HELSINKI, Finland — Finland’s government announced on Sunday that it would apply for membership in NATO, a move that would end decades of strategic nonalignment and pave the way for one of the most significant expansions of the Western military alliance in years.

The decision was announced on Sunday by the Ministerial Committee on Foreign and Security Policy, a committee chaired by the president, Sauli Niinisto, which makes major foreign-policy decisions.

The announcement was widely expected, and followed a joint statement on Thursday by Mr. Niinisto and Prime Minister Sanna Marin that urged Parliament to vote to join the alliance “without delay.” The Finnish public has tilted overwhelmingly in favor of membership in the nearly three months since Russia launched its invasion of Ukraine.

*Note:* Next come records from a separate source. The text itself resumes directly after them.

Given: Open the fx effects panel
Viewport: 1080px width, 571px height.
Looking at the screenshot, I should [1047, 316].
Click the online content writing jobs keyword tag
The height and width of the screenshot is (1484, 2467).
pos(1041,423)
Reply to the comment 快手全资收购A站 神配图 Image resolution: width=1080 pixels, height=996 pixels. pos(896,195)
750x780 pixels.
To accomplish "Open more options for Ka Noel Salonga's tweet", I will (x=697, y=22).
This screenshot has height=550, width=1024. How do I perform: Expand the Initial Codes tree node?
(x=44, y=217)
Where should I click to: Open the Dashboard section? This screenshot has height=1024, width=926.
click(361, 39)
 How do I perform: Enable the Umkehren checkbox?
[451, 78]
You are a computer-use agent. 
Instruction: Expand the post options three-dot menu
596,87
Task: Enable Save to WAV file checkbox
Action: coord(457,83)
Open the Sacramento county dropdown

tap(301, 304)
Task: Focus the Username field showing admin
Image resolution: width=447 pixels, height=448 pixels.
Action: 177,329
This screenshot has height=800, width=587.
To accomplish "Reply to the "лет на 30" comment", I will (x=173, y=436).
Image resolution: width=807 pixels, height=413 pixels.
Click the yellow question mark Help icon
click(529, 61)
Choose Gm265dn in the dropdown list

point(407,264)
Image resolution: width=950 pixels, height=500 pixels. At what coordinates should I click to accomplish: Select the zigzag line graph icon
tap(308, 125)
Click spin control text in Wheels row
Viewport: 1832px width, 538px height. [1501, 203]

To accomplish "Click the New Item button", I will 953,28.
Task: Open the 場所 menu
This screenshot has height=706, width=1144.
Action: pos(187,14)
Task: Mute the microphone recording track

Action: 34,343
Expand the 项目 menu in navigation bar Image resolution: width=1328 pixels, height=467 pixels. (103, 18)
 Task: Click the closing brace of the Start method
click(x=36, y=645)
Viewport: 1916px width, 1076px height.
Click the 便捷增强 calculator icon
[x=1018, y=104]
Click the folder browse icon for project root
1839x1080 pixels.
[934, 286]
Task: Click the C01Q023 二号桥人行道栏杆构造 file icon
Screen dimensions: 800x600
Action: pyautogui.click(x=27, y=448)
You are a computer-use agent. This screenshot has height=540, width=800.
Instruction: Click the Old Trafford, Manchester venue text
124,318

But Mr. Niinisto, who is mostly responsible for foreign policy, and Ms. Marin have insisted on having a full parliamentary debate and vote on the issue. On Saturday, Ms. Marin’s governing Social Democratic Party supported the application. The parliamentary debate will begin on Monday and the vote, which is considered a formality, could come later that day or on Tuesday.

“This is a historic day, a new era begins,” Mr. Niinisto said. “I want to draw attention to the functioning of democracy.”

Russia shares a border with Finland and has viewed its accession to NATO as a threat. In an apparent effort to reassure Moscow, Mr. Niinisto said: “Security is not a zero-sum game. When Finland’s security increases, it is not away from anybody.”

Finland’s Nordic neighbor, Sweden, may also move closer to joining NATO on Sunday, when its governing Social Democratic Party is expected to announce that, after intensive internal debate, it has shifted its traditional position against joining NATO and would vote to do so in Parliament.

On Tuesday, Mr. Niinisto is scheduled to begin a two-day state visit to Sweden. There is a widespread assumption that the two countries will submit their applications “hand in hand,” which may occur during that visit, assuming that both parliaments vote to go ahead.

NATO has said that it expects to approve both applications quickly, because it already works closely with Sweden and Finland. Then the governments of all 30 current members must ratify the applications.